Target position items:
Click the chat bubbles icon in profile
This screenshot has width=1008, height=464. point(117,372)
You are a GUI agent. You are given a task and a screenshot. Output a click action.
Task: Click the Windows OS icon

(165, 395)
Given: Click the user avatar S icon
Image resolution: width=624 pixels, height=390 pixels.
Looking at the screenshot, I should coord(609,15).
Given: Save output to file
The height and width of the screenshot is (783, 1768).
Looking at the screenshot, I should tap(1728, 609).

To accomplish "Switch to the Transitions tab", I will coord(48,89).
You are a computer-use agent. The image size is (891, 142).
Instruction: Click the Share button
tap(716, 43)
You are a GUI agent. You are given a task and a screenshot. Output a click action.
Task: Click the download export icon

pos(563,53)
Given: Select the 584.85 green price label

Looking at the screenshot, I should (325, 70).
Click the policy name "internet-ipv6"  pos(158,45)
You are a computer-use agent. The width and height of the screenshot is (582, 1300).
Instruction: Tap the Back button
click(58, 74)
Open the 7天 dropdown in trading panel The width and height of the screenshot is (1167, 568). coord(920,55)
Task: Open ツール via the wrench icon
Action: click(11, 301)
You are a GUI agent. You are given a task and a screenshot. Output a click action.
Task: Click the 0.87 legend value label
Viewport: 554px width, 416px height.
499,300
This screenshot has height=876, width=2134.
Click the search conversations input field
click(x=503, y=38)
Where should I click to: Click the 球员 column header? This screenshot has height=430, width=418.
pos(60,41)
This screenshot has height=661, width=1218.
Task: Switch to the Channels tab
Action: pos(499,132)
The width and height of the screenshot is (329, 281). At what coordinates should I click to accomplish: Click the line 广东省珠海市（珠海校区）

WHAT IS REQUIRED:
Reproduce every item above word for word.

PROBLEM SOLUTION:
Click the chat bubbles icon in profile
This screenshot has width=1008, height=464. point(117,372)
You are a GUI agent. You are given a task and a screenshot. Output a click action.
Task: Click the Windows OS icon

(165, 395)
Given: Click the user avatar S icon
Image resolution: width=624 pixels, height=390 pixels.
Looking at the screenshot, I should coord(609,15).
Given: Save output to file
The height and width of the screenshot is (783, 1768).
Looking at the screenshot, I should tap(1728, 609).

To accomplish "Switch to the Transitions tab", I will coord(48,89).
You are a computer-use agent. The image size is (891, 142).
Instruction: Click the Share button
tap(716, 43)
You are a GUI agent. You are given a task and a screenshot. Output a click action.
Task: Click the download export icon

pos(563,53)
Given: Select the 584.85 green price label

Looking at the screenshot, I should (325, 70).
Click the policy name "internet-ipv6"  pos(158,45)
You are a computer-use agent. The width and height of the screenshot is (582, 1300).
Instruction: Tap the Back button
click(58, 74)
Open the 7天 dropdown in trading panel The width and height of the screenshot is (1167, 568). coord(920,55)
Task: Open ツール via the wrench icon
Action: click(11, 301)
You are a GUI agent. You are given a task and a screenshot. Output a click action.
Task: Click the 0.87 legend value label
Viewport: 554px width, 416px height.
499,300
This screenshot has height=876, width=2134.
Click the search conversations input field
click(x=503, y=38)
Where should I click to: Click the 球员 column header? This screenshot has height=430, width=418.
pos(60,41)
This screenshot has height=661, width=1218.
Task: Switch to the Channels tab
Action: pos(499,132)
The width and height of the screenshot is (329, 281). At what coordinates should I click to accomplish: Click the line 广东省珠海市（珠海校区）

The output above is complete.